MATERIAL FOR THE TASK section start
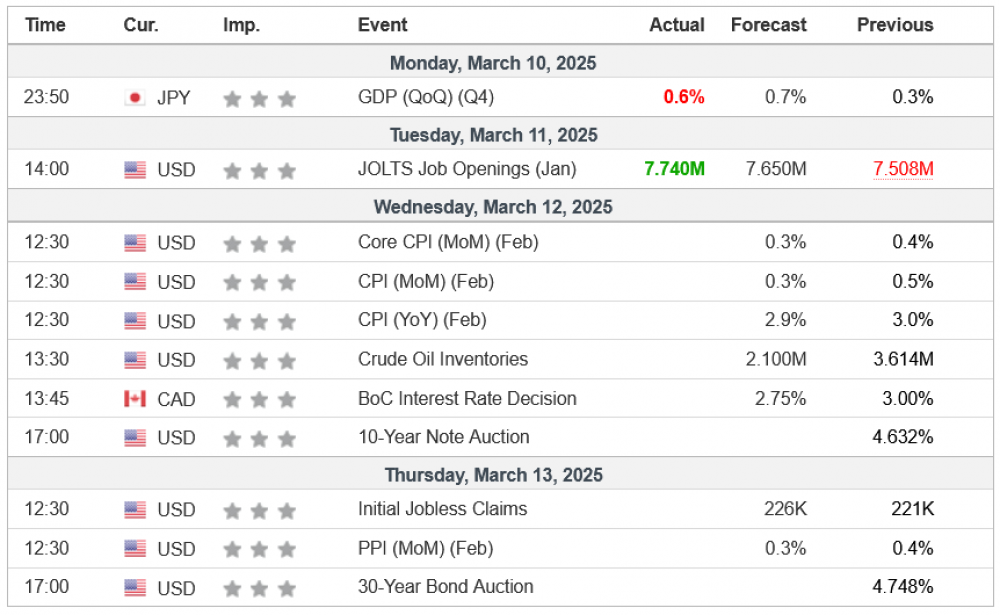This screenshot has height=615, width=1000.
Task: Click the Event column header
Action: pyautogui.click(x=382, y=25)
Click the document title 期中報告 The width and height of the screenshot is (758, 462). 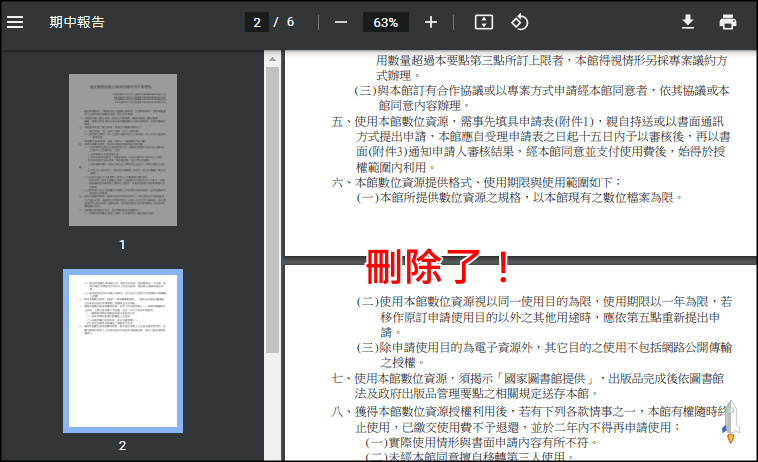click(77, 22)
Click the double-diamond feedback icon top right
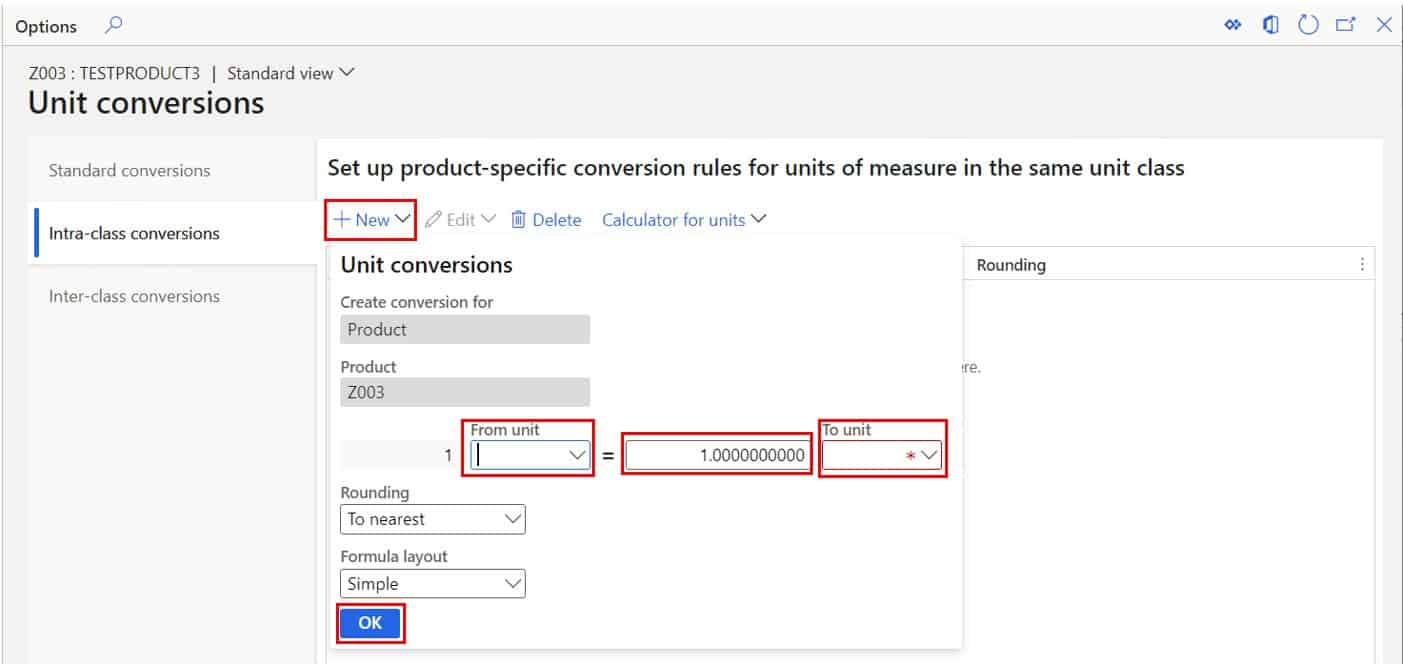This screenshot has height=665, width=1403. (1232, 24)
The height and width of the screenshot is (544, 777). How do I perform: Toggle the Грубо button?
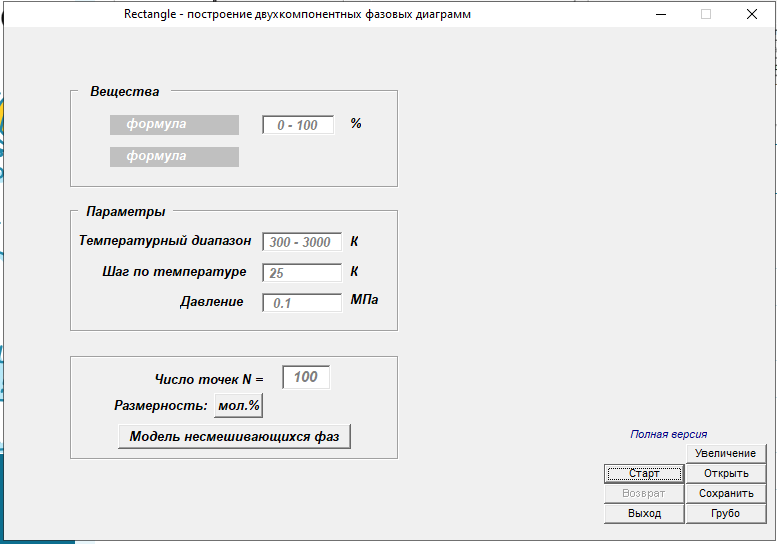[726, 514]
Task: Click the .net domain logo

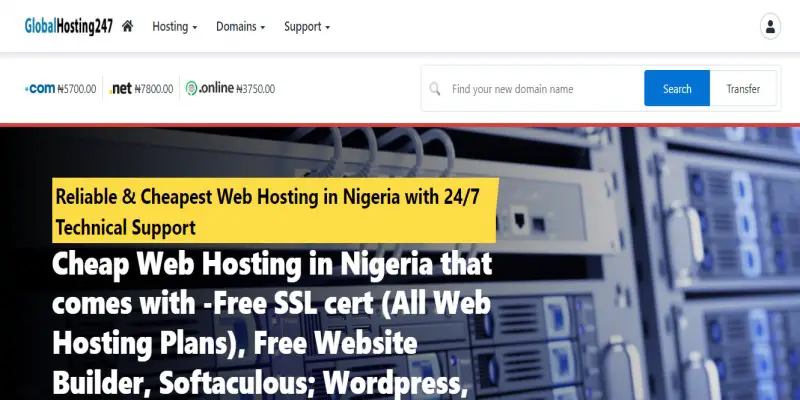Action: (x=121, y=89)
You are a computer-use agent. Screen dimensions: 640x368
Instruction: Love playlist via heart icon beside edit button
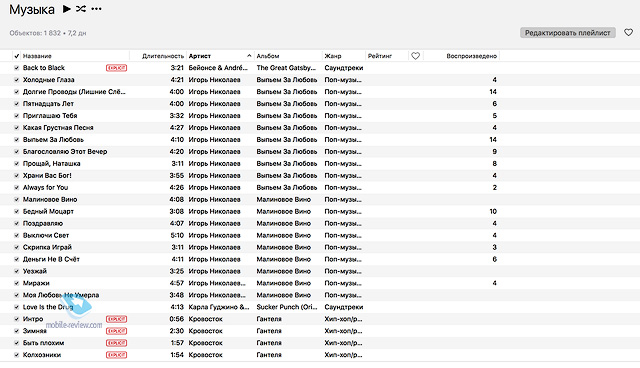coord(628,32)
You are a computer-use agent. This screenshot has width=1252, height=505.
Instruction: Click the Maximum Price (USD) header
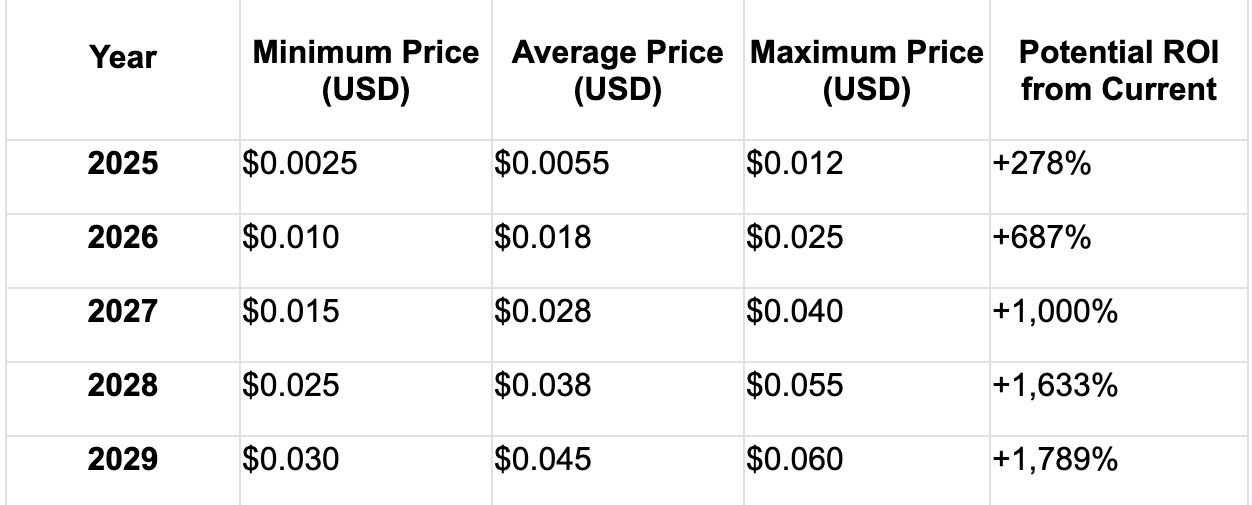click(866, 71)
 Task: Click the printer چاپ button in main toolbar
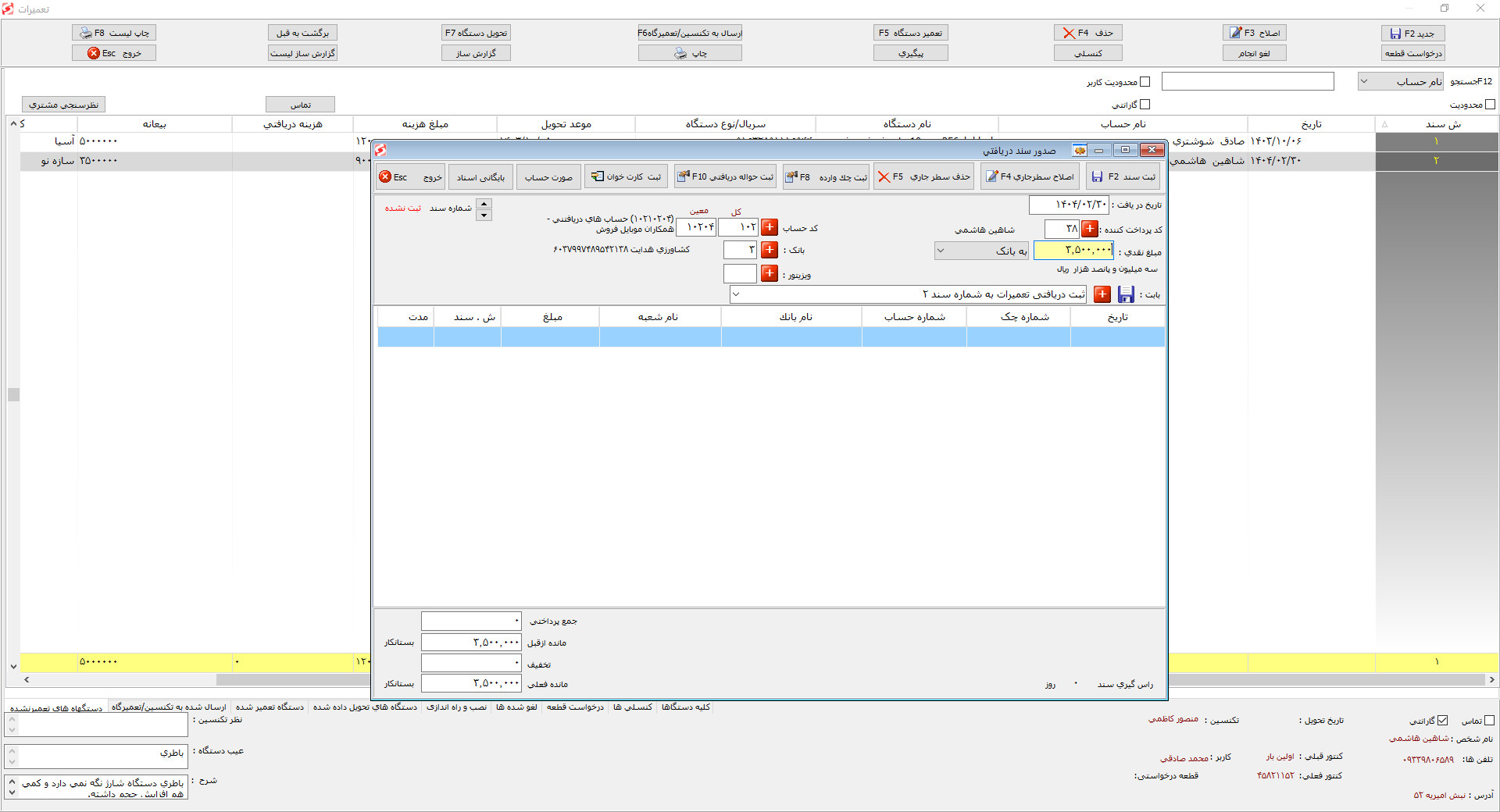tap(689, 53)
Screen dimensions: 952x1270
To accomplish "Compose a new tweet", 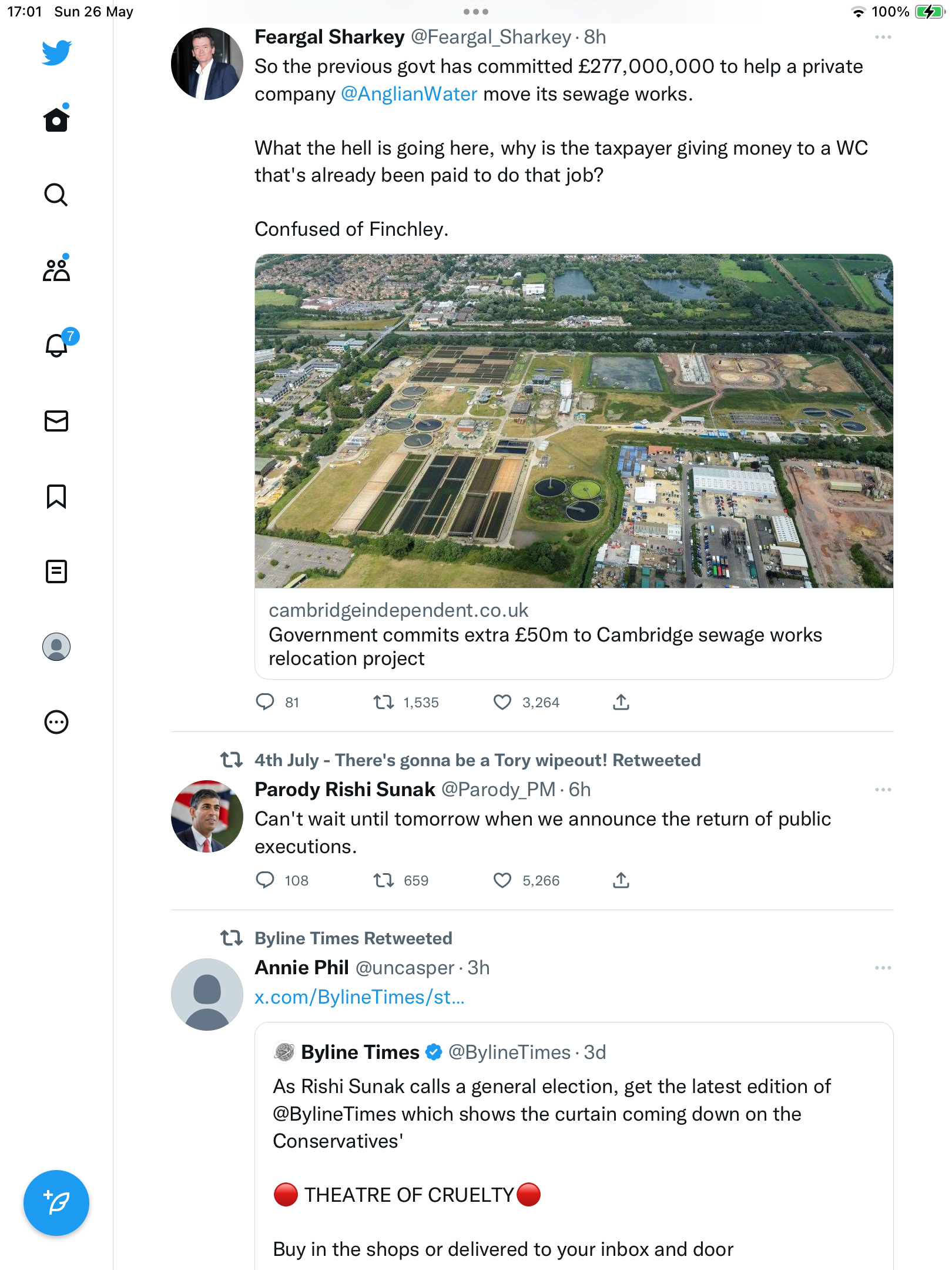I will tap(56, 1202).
MATERIAL FOR THE TASK section end
» **WHAT THIS TASK INVOLVES**
Retrieve each line of the data in which the word "dimensions" can be found.

» **RESPONSE AREA**
You are a computer-use agent. Screen dimensions: 640x368
Screen dimensions: 952x1270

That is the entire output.